Synopsis: In this Techstrong.ai Leadership Insights video, OverClock Labs CEO Greg Osuri explains why a mismatch between the demand for the latest graphics processing units (GPUs) and actual supply is creating an imbalance in the artificial intelligence (AI) ecosystem that might be better addressed by relying more on distributed computing.

Are we building enough AI compute—or the right kind?

Short answer: it depends on the week. Utilization swings are real—one month H100s run ~60%, the next they spike to ~98%. The bigger story isn’t a simple shortage or glut; it’s a misalignment problem. NVIDIA ramps one generation (H100/H200), then announces the next (B300), and demand whipsaws toward the new while supply is still geared to the old. That leaves cloud owners heavy on last-gen inventory while everyone chases the “year-one” chips. Prices tell the tale, too: training-grade GPU costs typically drop ~20% annually, with the steepest dip from year one to year two—great if you got in early, rough if you didn’t.

**Directions**
A. In the AI compute extract, by about how much do training-grade GPU costs typically drop each year?
B. Print the AI compute extract word for word from "Are we building" to "if you didn’t.".

**Data shown**
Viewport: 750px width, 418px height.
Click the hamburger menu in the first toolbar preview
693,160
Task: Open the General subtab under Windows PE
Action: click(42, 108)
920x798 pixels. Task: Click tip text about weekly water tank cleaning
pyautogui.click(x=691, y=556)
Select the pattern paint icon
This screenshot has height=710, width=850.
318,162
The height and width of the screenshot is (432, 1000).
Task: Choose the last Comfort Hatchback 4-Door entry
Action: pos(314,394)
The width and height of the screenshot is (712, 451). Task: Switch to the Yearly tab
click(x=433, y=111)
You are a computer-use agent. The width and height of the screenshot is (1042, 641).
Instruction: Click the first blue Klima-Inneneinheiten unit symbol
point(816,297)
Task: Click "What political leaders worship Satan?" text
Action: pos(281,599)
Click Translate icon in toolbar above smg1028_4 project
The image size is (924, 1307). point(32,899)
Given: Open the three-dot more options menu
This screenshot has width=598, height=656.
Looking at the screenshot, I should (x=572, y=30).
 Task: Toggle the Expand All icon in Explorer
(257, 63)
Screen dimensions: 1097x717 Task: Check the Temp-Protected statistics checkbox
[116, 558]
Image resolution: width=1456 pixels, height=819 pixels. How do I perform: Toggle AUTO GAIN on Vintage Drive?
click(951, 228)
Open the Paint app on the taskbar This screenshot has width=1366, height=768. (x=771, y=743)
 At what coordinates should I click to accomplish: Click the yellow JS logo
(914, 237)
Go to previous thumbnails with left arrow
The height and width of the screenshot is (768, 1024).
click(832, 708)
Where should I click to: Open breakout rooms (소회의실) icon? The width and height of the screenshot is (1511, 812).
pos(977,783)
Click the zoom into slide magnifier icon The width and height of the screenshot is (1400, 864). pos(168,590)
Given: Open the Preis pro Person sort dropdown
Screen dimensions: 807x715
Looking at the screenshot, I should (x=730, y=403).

**Answers by item number**
A. About 20% per year.

B.
Are we building enough AI compute—or the right kind?

Short answer: it depends on the week. Utilization swings are real—one month H100s run ~60%, the next they spike to ~98%. The bigger story isn’t a simple shortage or glut; it’s a misalignment problem. NVIDIA ramps one generation (H100/H200), then announces the next (B300), and demand whipsaws toward the new while supply is still geared to the old. That leaves cloud owners heavy on last-gen inventory while everyone chases the “year-one” chips. Prices tell the tale, too: training-grade GPU costs typically drop ~20% annually, with the steepest dip from year one to year two—great if you got in early, rough if you didn’t.